>To be sure that it is existing program, you can use shutil.which()

I'd like to clear this up a little because this is worded as if shutil.which()'s success implies that the shell will not fail.

Here is the setup to demonstrate:

>>> import os, shlex, shutil, subprocess
>>> open("do", "w").write("#!/bin/sh\necho Something is being done...")
__main__:1: ResourceWarning: unclosed file <_io.TextIOWrapper name='do' mode='w' encoding='UTF-8'>
41
>>> os.chmod("do", 0o700)


Here is the behaviour using shlex.quote:

>>> subprocess.call(shlex.quote("do"), shell=True, env={'PATH': '.'})
/bin/sh: 1: Syntax error: "do" unexpected
2


Here is the behaviour when quoting properly:

>>> subprocess.call("'do'", shell=True, env={'PATH': '.'})
Something is being done...
0


Here is the output of shutil.which:

>>> shutil.which("do", path=".")
'./do'


So checking shutil.which()'s success or failure will not guard against this case (though using its output would work around the problem).
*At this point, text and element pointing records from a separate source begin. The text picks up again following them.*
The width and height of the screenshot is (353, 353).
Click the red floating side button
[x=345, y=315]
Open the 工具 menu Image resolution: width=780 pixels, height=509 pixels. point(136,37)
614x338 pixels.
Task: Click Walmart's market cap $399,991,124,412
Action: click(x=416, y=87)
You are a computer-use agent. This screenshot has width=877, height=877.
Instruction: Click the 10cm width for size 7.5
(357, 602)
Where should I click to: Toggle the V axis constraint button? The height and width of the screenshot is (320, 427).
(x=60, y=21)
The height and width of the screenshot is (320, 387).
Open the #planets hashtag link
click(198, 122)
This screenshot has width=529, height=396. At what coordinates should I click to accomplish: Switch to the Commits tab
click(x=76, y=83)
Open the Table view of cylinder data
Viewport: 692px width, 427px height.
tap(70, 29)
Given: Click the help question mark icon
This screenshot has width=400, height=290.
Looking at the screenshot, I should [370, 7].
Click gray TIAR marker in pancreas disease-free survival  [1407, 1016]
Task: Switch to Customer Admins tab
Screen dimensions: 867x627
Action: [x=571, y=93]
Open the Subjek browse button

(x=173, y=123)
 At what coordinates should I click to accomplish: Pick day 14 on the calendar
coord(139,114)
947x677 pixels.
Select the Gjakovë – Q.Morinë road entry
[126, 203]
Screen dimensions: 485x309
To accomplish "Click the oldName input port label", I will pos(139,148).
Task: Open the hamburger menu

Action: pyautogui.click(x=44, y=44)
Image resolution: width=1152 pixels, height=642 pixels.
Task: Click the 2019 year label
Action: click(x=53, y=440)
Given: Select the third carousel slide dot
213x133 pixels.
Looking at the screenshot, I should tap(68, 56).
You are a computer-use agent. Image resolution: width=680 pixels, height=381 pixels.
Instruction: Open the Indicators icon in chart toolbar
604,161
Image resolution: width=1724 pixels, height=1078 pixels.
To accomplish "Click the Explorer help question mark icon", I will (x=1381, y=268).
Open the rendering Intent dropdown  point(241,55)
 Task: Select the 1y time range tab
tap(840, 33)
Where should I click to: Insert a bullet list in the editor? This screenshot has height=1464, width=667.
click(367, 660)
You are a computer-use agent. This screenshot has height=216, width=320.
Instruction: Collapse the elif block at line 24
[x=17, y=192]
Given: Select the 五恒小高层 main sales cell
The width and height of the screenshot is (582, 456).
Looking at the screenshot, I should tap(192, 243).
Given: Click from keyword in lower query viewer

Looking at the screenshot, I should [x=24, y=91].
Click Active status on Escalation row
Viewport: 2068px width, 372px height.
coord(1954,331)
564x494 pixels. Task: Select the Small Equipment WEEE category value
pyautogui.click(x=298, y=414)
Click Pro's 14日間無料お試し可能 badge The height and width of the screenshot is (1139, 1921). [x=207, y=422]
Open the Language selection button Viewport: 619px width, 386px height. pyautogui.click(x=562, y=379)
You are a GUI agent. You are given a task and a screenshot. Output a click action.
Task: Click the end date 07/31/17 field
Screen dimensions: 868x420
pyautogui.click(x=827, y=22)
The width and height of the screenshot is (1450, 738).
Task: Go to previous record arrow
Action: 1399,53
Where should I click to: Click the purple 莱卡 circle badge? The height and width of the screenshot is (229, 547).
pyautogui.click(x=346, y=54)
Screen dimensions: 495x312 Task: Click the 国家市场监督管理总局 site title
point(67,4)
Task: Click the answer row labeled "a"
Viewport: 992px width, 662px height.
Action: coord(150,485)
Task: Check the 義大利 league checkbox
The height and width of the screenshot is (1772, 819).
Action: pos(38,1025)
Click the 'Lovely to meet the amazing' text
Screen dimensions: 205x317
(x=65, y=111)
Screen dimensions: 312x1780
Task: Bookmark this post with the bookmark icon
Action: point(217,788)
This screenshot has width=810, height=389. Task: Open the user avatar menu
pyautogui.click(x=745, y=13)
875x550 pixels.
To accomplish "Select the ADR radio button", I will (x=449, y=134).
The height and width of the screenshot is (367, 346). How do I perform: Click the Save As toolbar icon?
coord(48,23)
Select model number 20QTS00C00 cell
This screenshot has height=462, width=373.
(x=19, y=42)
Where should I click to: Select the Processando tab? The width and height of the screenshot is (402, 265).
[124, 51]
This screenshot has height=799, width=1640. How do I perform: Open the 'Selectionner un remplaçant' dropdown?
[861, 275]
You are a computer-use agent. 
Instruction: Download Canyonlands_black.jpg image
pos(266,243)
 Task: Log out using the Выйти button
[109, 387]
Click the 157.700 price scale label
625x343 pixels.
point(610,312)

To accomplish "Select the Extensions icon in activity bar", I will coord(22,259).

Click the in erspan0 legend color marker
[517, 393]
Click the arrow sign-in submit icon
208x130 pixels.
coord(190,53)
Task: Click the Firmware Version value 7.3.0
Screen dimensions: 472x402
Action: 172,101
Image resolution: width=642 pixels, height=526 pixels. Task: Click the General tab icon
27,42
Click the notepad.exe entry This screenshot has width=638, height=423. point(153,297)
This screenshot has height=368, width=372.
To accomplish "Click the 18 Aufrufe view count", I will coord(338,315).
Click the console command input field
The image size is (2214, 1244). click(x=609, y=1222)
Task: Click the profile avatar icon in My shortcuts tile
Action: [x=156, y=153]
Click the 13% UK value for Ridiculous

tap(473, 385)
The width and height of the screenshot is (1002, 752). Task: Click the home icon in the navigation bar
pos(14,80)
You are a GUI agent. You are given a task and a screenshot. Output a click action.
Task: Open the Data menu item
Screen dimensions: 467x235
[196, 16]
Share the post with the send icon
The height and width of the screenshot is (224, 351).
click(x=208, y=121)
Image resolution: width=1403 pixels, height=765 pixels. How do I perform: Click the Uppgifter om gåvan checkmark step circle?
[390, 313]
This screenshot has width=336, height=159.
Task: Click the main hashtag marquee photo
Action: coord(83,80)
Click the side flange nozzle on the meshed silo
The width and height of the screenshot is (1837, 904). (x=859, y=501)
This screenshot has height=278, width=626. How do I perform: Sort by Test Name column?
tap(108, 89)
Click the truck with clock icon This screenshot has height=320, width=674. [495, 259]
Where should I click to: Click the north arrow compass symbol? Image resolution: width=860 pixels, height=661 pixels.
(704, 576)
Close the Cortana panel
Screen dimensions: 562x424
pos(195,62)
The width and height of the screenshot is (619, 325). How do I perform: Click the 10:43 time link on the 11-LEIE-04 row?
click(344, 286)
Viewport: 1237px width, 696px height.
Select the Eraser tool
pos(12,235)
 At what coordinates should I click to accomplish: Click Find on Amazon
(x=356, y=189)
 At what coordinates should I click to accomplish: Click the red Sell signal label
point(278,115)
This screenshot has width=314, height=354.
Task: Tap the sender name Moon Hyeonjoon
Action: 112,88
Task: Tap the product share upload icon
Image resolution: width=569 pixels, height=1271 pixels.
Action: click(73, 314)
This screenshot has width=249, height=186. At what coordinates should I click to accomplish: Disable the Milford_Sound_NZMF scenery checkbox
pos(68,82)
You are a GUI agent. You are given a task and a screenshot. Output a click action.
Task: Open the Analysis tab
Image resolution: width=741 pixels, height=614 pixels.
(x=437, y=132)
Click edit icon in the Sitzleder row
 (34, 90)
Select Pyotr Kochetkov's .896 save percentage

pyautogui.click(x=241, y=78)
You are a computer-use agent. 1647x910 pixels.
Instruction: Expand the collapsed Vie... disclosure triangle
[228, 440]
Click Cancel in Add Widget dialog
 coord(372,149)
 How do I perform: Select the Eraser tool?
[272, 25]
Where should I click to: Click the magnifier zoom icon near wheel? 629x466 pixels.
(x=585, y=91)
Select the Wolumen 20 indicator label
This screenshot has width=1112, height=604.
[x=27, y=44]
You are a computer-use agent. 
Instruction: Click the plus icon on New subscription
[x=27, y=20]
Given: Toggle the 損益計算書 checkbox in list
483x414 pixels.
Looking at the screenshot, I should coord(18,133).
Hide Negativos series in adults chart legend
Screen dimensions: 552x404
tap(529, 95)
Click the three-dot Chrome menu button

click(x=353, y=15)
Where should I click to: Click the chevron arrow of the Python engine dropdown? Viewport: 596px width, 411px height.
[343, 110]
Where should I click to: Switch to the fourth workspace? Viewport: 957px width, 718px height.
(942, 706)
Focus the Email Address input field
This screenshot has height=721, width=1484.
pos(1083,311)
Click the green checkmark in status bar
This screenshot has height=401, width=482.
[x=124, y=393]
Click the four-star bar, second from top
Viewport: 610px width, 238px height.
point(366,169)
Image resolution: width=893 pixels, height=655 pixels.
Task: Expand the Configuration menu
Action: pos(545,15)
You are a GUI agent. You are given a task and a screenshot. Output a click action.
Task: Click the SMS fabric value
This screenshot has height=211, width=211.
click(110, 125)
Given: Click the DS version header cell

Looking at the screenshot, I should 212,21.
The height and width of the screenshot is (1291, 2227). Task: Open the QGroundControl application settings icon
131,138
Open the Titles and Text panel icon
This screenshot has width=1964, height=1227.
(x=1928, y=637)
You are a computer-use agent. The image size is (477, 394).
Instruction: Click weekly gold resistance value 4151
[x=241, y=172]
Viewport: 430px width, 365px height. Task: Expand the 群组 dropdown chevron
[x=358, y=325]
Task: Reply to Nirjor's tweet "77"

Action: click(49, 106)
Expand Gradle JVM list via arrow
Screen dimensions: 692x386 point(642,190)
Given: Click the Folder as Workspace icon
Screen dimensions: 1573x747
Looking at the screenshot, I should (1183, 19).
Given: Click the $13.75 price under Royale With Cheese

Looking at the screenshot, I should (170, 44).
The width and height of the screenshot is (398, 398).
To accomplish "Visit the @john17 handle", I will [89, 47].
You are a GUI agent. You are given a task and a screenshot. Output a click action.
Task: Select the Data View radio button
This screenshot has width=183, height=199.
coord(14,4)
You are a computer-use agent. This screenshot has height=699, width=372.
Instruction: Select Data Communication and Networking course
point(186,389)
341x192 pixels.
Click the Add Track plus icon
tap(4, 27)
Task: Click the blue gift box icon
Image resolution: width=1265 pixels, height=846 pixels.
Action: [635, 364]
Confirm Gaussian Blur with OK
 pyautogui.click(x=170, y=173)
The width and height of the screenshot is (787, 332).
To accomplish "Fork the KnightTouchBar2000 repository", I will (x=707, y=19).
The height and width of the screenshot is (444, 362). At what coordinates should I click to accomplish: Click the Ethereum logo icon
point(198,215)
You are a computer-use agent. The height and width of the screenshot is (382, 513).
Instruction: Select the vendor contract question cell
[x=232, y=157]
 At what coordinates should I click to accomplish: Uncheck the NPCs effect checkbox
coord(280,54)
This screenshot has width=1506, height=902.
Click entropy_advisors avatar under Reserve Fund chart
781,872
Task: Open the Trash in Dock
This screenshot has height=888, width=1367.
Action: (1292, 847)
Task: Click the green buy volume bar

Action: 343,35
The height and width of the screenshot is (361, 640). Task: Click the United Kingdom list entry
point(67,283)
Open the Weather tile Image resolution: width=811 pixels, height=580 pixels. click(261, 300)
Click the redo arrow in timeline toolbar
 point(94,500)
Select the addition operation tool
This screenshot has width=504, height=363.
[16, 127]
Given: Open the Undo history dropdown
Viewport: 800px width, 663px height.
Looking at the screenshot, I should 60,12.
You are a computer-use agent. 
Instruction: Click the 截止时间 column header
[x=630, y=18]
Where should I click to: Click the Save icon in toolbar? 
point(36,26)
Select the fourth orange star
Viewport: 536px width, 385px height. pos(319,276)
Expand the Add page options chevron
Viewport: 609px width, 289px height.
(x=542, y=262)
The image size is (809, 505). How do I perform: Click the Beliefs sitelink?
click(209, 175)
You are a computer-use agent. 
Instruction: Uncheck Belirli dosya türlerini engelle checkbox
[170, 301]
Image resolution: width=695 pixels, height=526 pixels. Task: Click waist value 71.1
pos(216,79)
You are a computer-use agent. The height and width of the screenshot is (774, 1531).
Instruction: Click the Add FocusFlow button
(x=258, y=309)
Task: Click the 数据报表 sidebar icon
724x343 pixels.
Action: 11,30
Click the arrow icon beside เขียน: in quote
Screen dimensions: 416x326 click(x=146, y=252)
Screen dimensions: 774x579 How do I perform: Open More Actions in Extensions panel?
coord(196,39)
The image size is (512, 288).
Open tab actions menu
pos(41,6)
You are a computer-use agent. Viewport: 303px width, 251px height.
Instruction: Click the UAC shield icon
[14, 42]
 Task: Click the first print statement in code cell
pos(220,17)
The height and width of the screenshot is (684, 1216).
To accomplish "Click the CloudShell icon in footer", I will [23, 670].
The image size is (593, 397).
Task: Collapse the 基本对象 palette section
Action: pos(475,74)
>It's not at all obvious that the intention is to ensure such an argument should be treated only as a command external to the shell.
>
>If an application really wants to ensure the command is not handled as a shell built-in, it should use shell=False.

The shell will still search builtins if the argument is quoted, it just won't search for keywords. So, a quoted "bind", "shopt" or "jobs" will still work, but a quoted "case", "fi" or "done" will cause the shell to search for a command of that name rather than treating it as syntax.

Looking at the source, shlex.quote's refusal to quote certain arguments appears to be intentional. I would rather it quote slightly more carefully than necessary, than quote something incorrectly.